Shock loss for Lee Rhiannon: Does the left have a future in the NSW Greens?

Lee Rhiannon’s loss in the NSW Greens pre-selection is a major defeat for the left of the party.

Many of her supporters thought that Rhiannon’s decades of work, and being the sitting Senator, would be enough for her to win.

Rhiannon, herself, never thought she would win the pre-selection, but she was right to stand to defend activism, party democracy, and take the fight to the right of the party that so badly wanted her out.

Despite conducting a relatively organised left campaign, Rhiannon was defeated by Mehreen Faruqi, 1301 votes to 843 after preferences.

The vicious attacks on Lee Rhiannon by the NSW right and the federal party leadership, so publicly displayed on the Four Corners program, obviously had a real impact.

Rhiannon’s defeat raises serious questions about the future of left in The Greens. Some members are already considering resigning.

There is an urgent need to understand just how far the party has been pulled to the right if the left is not going to be completely routed.

The divisions between left and right will be posed even more sharply in the upcoming pre-selection battle between David Shoebridge and Jeremy Buckingham early next year. Many are committed to keep fighting the pre-selection battles; but fighting for what?

Lee Rhiannon’s pre-selection campaign was a step forward, dealing explicitly with the attacks from the right.
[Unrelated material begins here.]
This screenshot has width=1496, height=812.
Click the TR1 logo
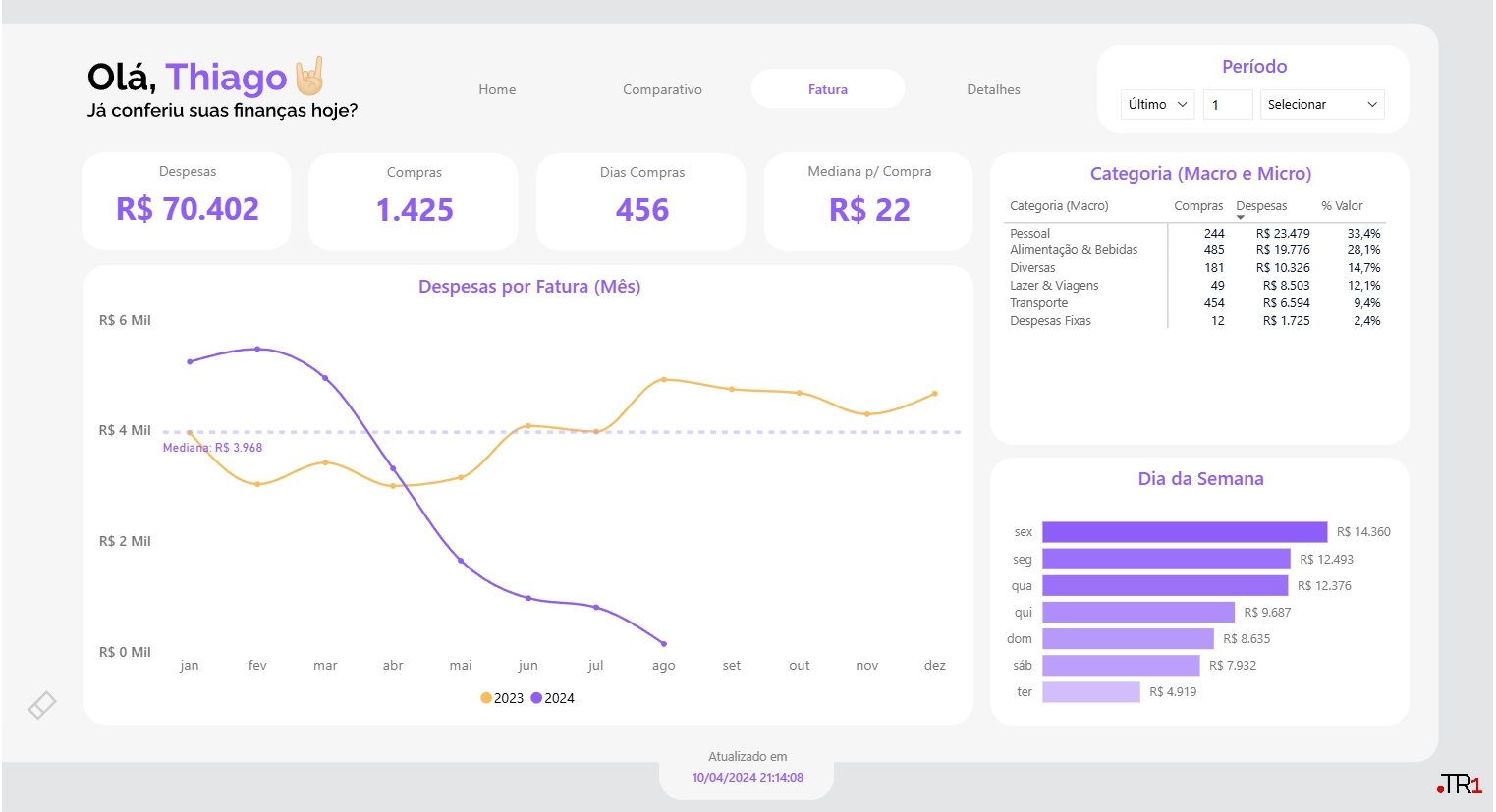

It began with a promising public meeting to discuss “Protest, Parliament and the future of The Greens”, in which Rhiannon pointedly raised the dangers of parliamentary politics and becoming a party that only mobilised members for elections.
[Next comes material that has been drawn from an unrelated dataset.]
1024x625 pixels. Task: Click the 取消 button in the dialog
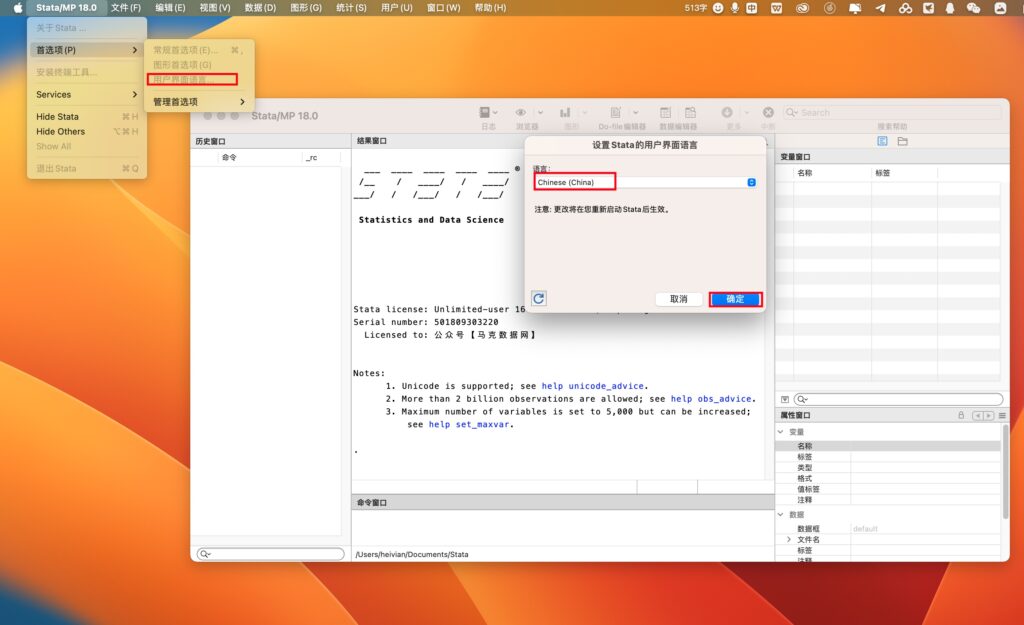pyautogui.click(x=679, y=298)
But this was not developed into a full blown political argument in the pre-selection campaign.

Reference to her exclusion from the party room and the fight with the right were avoided in her official campaign statement and only rarely touched on subsequently.

The campaign did make a greater effort to talk about the importance of struggle outside parliament, and the need for MPs to build those struggles.

But not enough was done to argue amongst the membership about why this was a decisive question in the pre-selection.

Faruqi was pitched as a candidate who was acceptable to the right. Her material said she aimed at “uniting the party” and making sure The Greens “stop being so focused on ourselves”. This was code for arguing to ditch Lee Rhiannon and embrace Richard Di Natale’s brand of electoral politics.

There was a resonance for this amongst Greens members who wish the internal fighting would just disappear. But the right are not about to just vanish.

Di Natale’s vision

After The Greens won Northcote in Victoria in November, Di Natale outlined the usual tired plan for The Greens to gain parliamentary influence and hold the “balance of power” by winning seats, one by one, over the next 25 years.

This approach is also behind his efforts to cut parliamentary deals with Turnbull—like the negotiations over Gonski 2.0. Under Di Natale, The Greens are well on the way to dumping any commitment to activist politics and becoming another version of the Democrats.

In the aftermath of Rhiannon’s defeat, leading NSW Greens member Hall Greenland observed that social change will require, “not more MPs, but mass extra-parliamentary movements”. Lee Rhiannon and her supporters understood this, he says.

If that is the case, the fight to pre-select David Shoebridge has to become a fight to transform the party. The left will need to be organised and much more explicit about what is at stake politically.

If the left loses, it will be a decisive defeat. All the MPs in NSW associated with the left of the party will be gone.

There needs to be an open campaign in the party to challenge Richard Di Natale’s approach. The left must fight for a party that builds social movements, and that orients consistently to working class people.

The left of the party still has strong support amongst party activists and control of the State Delegates Council (SDC), the highest decision making body of the party in NSW.

But it is the worst complacency to think that the SDC can save the left. The right in NSW has built an apparatus based on NSW MPs’ offices and the support of the party’s federal Senators. SDC resolutions won’t alter who has real control of the party.

David Shoebridge’s pre-selection will be a last chance to organise those in The Greens who want to build an anti-capitalist party that can, in Hall Greenland’s words, challenge, “the social inequality that stunts human possibilities and democratic life.”

If the left loses that fight, it will have to face up to the need to build another party that is up to the task.